### EXERCISE BRIEF
Up to and including the line with "Task: Open the Git repository diamond icon", write out the listing from its first line, minus the pictures.

### DATA EXTRACT

- - -

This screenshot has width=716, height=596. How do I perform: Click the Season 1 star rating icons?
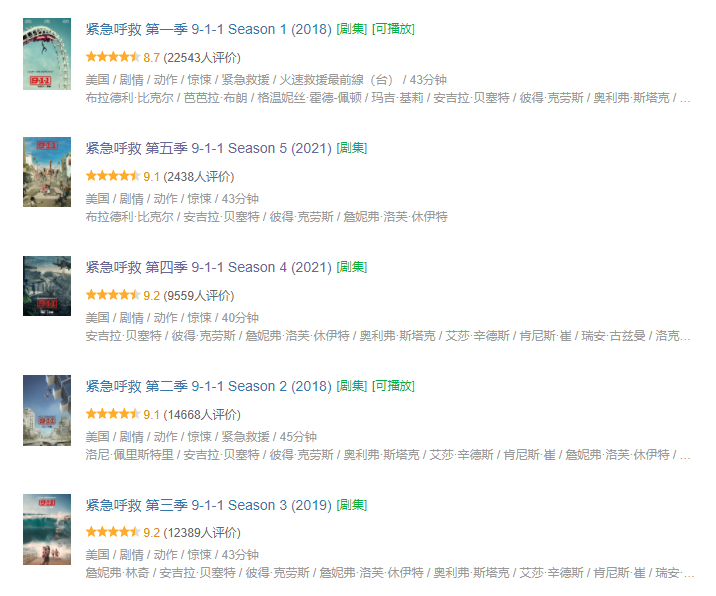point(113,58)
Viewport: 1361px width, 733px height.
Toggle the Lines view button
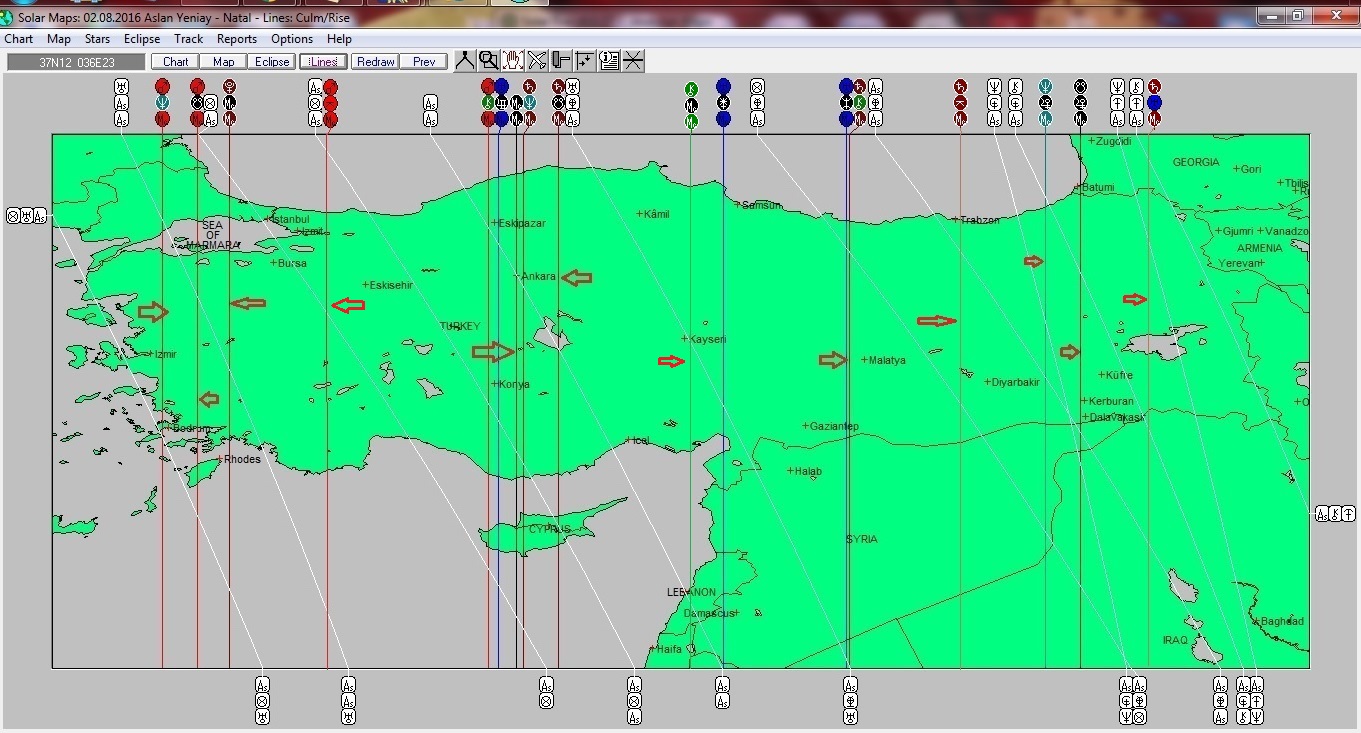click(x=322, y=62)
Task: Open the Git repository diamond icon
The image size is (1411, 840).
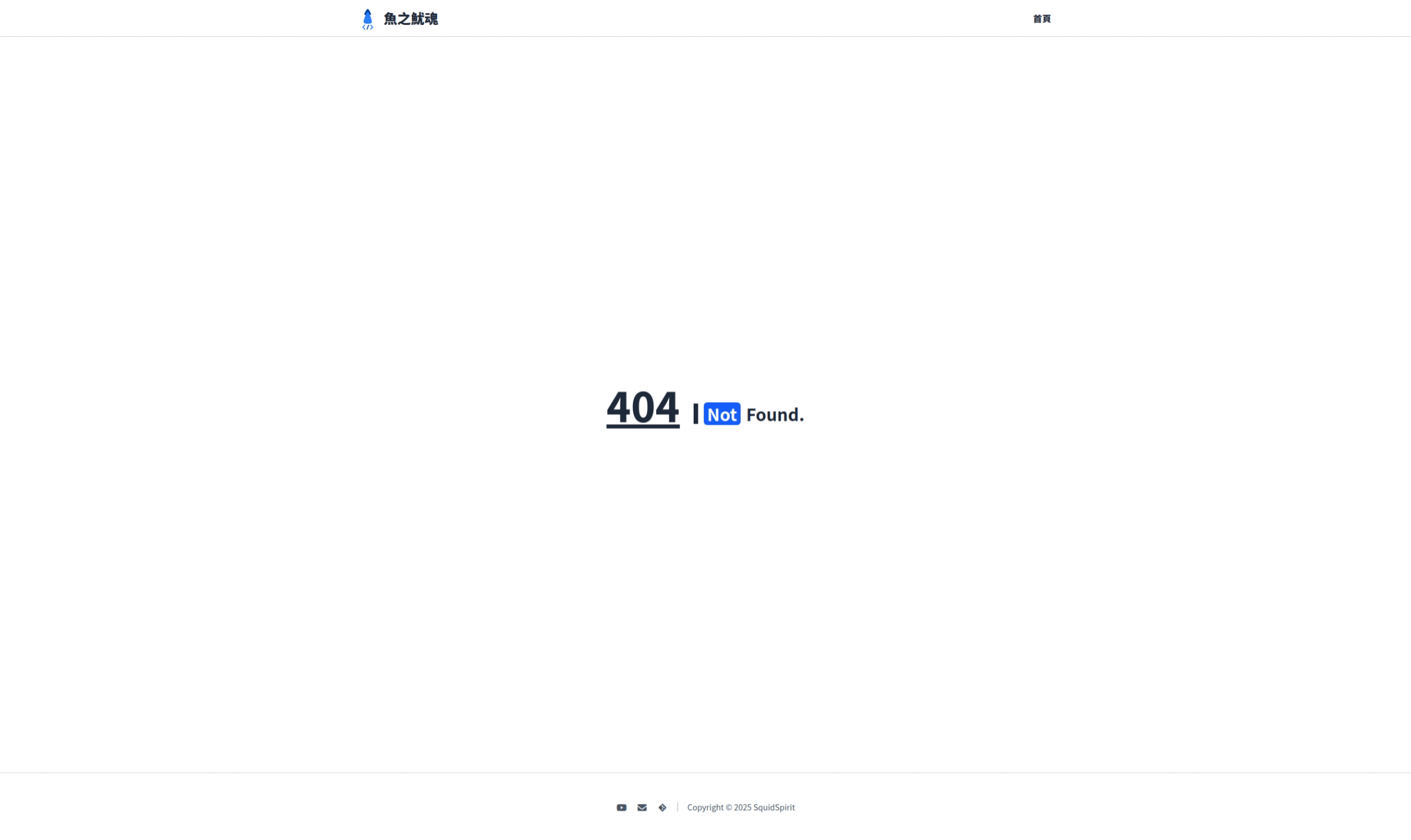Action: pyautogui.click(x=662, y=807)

- - -

### TASK OUTPUT
This screenshot has width=716, height=596. How do I perform: Click the Season 1 star rating icons?
point(113,58)
Viewport: 1361px width, 733px height.
Toggle the Lines view button
click(x=322, y=62)
Task: Open the Git repository diamond icon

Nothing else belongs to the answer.